Daha neler var neler. Sürekli birileri demek zorunda kalıyorum çünkü birkaç ismi yazıp diğerlerini yazmamak olmaz diye isim kullanmıyorum. Siz anladınız onu. Hani bir tanesi önce camilerde Yasinler okutup, seçim sonrası şampanyalı kokteyller düzenledi. İş yapmayıp sürekli tatile çıkan arkadaş yok mu heh işte o...
Bir de sürekli suyu kesik, kötü kokusuyla ünlenen şehrin bilmem şeysi vardı, adını söylemiyim mutlaka çıkaracaksınız. Adam sosyal medyaya çok para harcadı ama değdi, baya her 5 twitinin altında fotoğrafını görmek mümkün...
Ha bir de şu dolmuşla işe gidip geliyorum diyen bir arkadaş daha vardı, sonra 2 trilyona yakın aracıyla boyboy fotoğrafları çıktı. Çıkmayaydı iyiydi, adam daha ayakla evden işe gidip geleceğini söyleyecekti...
Her neyse, bunları yaz yaz bitmez. Aklıma gelmişken şu belediyelerde kadınları kullanan, taciz eden, hatta tecavüz edenleri de hatırlatayım. Hani tecavüzleri yapıp ama en çok kadın haklarını savunuyoruz diyenleri. Hani kadınları bir cinsel obje olarak kullanıp kenara atanları, sonrasında üstünü kapatmak için para teklif edenleri.
En çok da dinazor ve kokuşmuş köhne kafalara yarayan İstanbul Sözleşmesi adı altında Antalya’da gösteri düzenleyen siyasi partiler ile STK’ların önünde vücudunu açan bu ahlaksız kadına acıyorum. Etraflarındaki çağın sapkınları olan LGBT’lileri saymıyorum bile. Bir şeyi savunuyorsun bari tutarlı bir yanı olsun...
Sen gel Müslüman bir ülkede, ahlaksızca, haya etmeden, utanmadan vücudunu aç ve sonra İstanbul Sözleşmesi’ni geri istiyoruz de. Bu sözleşme geri gelsin diye kendini mezata çıkarmanın, kendini Türkiye’ye ifşa etmenin ve aynı zamanda bu ahlaksızla mahrem yerini açarak günaha girmenin gereği var mı...

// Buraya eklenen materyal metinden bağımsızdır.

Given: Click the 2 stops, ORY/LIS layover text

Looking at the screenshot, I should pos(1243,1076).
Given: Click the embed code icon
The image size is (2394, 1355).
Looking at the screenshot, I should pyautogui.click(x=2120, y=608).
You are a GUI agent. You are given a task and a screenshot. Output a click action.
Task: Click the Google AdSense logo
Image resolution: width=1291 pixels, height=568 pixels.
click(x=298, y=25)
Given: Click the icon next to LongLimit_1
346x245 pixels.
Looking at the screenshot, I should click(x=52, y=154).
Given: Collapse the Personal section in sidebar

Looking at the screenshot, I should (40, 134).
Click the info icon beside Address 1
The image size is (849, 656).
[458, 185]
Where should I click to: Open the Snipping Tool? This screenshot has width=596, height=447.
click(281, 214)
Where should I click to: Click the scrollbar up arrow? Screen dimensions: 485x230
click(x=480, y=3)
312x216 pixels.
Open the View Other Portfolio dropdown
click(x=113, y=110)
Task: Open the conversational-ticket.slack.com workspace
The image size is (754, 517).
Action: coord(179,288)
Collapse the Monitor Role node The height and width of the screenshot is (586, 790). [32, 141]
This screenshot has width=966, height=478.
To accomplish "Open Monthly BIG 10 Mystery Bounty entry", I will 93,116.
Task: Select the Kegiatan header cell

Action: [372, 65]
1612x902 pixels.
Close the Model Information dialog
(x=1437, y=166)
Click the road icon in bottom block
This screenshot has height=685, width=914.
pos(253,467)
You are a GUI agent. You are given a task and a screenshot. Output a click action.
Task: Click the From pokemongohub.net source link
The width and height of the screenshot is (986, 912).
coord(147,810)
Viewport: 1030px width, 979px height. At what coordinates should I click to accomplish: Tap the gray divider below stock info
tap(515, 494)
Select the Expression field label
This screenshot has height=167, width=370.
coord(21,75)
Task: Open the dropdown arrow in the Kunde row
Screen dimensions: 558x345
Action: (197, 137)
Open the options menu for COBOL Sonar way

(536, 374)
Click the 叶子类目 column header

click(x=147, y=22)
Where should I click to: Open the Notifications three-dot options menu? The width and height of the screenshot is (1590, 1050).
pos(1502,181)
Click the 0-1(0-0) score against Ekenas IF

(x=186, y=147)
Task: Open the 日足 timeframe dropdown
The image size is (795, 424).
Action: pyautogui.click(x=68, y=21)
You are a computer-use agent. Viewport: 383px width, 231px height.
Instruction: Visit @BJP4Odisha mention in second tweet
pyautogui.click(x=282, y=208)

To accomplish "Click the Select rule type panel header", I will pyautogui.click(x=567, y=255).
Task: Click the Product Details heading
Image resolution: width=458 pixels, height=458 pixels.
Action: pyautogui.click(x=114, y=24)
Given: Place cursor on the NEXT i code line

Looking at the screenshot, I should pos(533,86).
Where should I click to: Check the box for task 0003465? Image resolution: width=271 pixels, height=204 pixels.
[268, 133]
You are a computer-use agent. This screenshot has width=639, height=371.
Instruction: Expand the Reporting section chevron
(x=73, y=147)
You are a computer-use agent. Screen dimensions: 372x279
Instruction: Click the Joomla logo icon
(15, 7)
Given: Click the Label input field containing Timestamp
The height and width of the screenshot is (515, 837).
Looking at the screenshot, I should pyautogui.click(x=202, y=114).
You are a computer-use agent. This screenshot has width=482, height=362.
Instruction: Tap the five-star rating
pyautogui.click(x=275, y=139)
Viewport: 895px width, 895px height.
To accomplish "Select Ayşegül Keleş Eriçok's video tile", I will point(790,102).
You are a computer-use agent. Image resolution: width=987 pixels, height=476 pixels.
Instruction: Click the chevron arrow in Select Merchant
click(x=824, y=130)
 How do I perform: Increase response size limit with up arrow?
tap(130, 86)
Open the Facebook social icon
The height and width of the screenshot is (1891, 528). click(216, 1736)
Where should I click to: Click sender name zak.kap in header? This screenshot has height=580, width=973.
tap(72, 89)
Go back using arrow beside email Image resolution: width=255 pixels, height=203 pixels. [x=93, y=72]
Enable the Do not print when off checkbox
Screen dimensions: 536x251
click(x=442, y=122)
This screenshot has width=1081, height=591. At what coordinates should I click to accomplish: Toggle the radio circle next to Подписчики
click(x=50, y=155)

Söz gelimi, muhalefet çirkin yüzünü o kadar aşikar etti ki, artık yaptığı hiçbir ahlaksızlığı, pisliği ve hırsızlığı kapatma veya gizleme gereği duymuyor. Tüm bunları son seçimden aldığı cesaretle bunu yapıyor. Eğer seçimde büyükşehirleri alamasaydı ve PKK’ya yakın olan bu parti ile işbirliği yapmayarak seçime girseydi, bunların hiçbirini şuan Türkiye yaşamıyor olacaktı. Suçun ortakları belli.
Bu şuanlık gördüğümüz şeyler, kim bilir seçim gelmeden daha ne tür ahlaksızlıklar, yolsuzluklar, hırsızlıklar ve inançlarımızı ayaklar altına alacak şeyler göreceğiz. Bu fırsat ellerine geçti ya, bunu iyice kendi lehlerine kullanmadan tertemiz bir şekilde millete teslim etmeyecekler...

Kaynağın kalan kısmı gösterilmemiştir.